__EXTRACT PROVIDED__.
::::
[Pre-RFC] XRay instrumentation support

XRay instrumentation support has been inquired about in the past but apparently that never went anywhere. I want XRay to be in.

As noted, it's not complex technically: most of the heavy lifting has been already done by LLVM and client runtime libraries. The language only needs to provide sufficient controls, and a few sheds need to painted to decide how these controls will look like.

Proof of concept is available:

  1. rustc patches

    git remote add -t xray-basic ilammy https://git.sr.ht/~ilammy/rust
    git fetch ilammy
    git checkout xray-basic
    
  2. clang-rt.xray bindings

    git clone --branch pre-rfc-poc https://git.sr.ht/~ilammy/clang-rt-xray
    cd clang-rt-xray
    

    You will need to have clang installed.

  3. instrumented "Hello, world!"

    RUSTFLAGS="-Z instrument-xray=always" \
    XRAY_OPTIONS="xray_mode=xray-basic patch_premain=true verbosity=1" \
    cargo +stage1 run --example hello
    
    llvm-xray graph xray-log.hello.* \
      --instr_map=target/debug/examples/hello \
      | dot -Tsvg > call-graph.svg
    open call-graph.svg
    

I write this post in first person, since this is not even a draft of RFC, more like a prompt for initial discussion and feedback.

Summary

Add support for XRay instrumentation, along with associated #[instrument::xray] attributes for fine control over instrumented code.

Motivation

XRay provides a number of advantages over traditional automatic instrumentation used for profiling and coverage analysis, as well as over (semi-)manual application-level instrumentation.

My main admiration/inspiration for applied use of this option is ftrace, which is an enormously successful tracing framework in Linux kernel. I believe that making something like that possible and easily available for use by Rust applications will be a great improvement of user experience in performance optimization.

New attributes are added to fine-tune which functions should or should not be instrumented. This is essential for performance, debugging, and/or correctness in some contexts.

Guide-level explanation

XRay provides dynamic instrumentation which can be enabled and disabled at runtime. Tracing applications using XRay can be split into two parts:

  1. Building instrumented binaries – that's the part done by the compiler.
::::
__DATA EXCERPTS__.
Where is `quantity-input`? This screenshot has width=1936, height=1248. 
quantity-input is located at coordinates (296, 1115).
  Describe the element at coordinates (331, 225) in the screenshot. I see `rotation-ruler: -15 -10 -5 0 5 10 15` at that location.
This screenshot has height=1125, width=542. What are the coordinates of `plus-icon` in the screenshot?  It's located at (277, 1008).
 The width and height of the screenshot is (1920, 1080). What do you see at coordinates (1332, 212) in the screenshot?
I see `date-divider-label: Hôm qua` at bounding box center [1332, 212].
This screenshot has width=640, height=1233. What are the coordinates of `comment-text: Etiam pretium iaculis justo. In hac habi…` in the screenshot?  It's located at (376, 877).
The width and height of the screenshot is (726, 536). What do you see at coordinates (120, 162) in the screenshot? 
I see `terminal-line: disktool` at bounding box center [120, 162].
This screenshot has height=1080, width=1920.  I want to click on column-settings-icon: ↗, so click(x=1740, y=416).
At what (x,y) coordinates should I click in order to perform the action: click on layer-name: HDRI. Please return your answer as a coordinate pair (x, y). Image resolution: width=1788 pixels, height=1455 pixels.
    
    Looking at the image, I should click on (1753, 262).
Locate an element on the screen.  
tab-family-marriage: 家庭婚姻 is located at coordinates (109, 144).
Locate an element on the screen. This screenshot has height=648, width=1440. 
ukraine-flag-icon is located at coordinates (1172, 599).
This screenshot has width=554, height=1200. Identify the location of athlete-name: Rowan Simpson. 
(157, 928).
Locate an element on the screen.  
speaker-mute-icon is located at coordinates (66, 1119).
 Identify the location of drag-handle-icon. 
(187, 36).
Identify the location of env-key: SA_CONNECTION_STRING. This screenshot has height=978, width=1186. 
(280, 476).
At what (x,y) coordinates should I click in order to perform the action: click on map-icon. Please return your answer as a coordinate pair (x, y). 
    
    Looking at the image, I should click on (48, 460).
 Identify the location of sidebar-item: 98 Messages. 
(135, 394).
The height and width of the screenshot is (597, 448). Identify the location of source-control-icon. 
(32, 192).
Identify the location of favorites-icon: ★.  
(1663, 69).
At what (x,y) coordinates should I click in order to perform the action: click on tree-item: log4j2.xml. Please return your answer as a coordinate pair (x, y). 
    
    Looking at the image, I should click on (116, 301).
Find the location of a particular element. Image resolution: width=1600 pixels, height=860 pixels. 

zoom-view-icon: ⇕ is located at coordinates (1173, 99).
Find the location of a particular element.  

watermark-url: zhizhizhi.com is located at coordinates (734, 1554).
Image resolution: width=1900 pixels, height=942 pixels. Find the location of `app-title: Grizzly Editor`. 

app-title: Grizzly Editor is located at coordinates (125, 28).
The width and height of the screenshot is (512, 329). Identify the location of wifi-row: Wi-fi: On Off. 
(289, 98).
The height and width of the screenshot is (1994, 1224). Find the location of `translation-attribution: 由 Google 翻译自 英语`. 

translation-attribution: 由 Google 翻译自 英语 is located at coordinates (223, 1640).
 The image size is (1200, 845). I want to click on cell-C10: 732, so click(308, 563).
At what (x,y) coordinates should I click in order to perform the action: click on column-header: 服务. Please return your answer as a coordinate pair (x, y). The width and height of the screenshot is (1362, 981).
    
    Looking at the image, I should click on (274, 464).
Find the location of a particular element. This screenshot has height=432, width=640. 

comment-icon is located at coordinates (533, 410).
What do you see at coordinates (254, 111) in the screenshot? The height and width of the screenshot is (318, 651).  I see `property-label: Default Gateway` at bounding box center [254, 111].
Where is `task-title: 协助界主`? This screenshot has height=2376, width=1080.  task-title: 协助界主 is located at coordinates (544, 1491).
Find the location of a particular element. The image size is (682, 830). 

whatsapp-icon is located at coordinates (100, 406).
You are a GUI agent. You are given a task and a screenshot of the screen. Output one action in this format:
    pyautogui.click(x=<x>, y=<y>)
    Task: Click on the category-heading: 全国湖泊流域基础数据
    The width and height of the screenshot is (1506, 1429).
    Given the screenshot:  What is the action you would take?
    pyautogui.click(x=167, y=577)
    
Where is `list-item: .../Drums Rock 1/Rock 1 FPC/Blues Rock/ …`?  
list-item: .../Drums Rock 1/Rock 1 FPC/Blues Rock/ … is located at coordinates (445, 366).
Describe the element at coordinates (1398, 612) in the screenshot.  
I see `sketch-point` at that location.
::::
__PROBLEM__. Continue the pre-RFC on XRay instrumentation support, picking up right after its last sentence.

__RESULT FOR THIS EXERCISE__.
  2. Using instrumentation – that remains completely up to applications.

rustc deals with the first part, facilitating use of arbitrary runtime libraries designed to work with XRay instrumentation. For example, XRay Runtime Library or uftrace can be chosen by the application.

How to instrument a binary

  1. Enable instrumentation.

    XRay instrumentation is enabled using unstable compiler flag: -Z instrument-xray. (To be stabilized later, maybe? possibly? TBD: harmonize with other instrumentations.)

    RUSTFLAGS="-Z instrument-xray" cargo +nightly build ...
    

    A number of options is available to tweak the default behavior of instrumentation, passed like this: -Z instrument-xray=skip-exit,instruction-threshold=100.

    • always – always instrument all functions (after inlining)
    • never – do not instrument any functions, unless opted in with attributes
    • instruction-threshold=N – tweak the default threshold for functions
    • ignore-loops – do not use presence of loops to guide instrumentation
    • skip-entry – do not instrument function prologue
    • skip-exit – do not instrument function epilogue

    Multiple options can be combined with commas.

  2. Fine-tune instrumentation using attributes.

    The default settings set by compiler flag are intended to be suitable for typical code. However, some specific pieces of code need exceptions which are provided by attributes mirroring capabilities of the compiler flags at more granular level:

    • #[instrument::xray(always)]
    • #[instrument::xray(never)]
    • #[instrument::xray(instruction_threshold = 100)]
    • #[instrument::xray(ignore_loops)]
    • #[instrument::xray(skip_entry)]
    • #[instrument::xray(skip_exit)]

    These attributes can be applied to

    • individual functions:

      #[instrument::xray(always)]
      fn interesting_function_for_debugging() {
          // ...
      }
      
    • modules – applying to all functions defined in the module:

      #[instrument::xray(instruction_threshold = 400, ignore_loops)]
      mod not_so_interesting_functions {
          // ...
      }
      
    • crates – applying to all modules of the crate:

      // lib.rs
      #![instrument::xray(never)]
      
      //! My Tracing Framework
      //! ====================
      //!
      //! ...
      

    Attributes on a narrower scope override ones from the wide scope. E.g., an attribute on a function overrides the one provided by module, like attributes on a crate override the settings from compiler flags.

    If -Z instrument-xray flag is not activated, attributes are linted but otherwise ignored.

  3. Link with a suitable runtime library.

    This is performed by Cargo (or any other build system) in the usual manner. Linkage of the library is out of scope for this RFC.

    [dependencies]
    clang-rf-xray = "1"
    

    The library should know how to interface with instrumentation in a platform-specific manner, by using the embedded instruction maps to safely inject instrumentation into the control flow.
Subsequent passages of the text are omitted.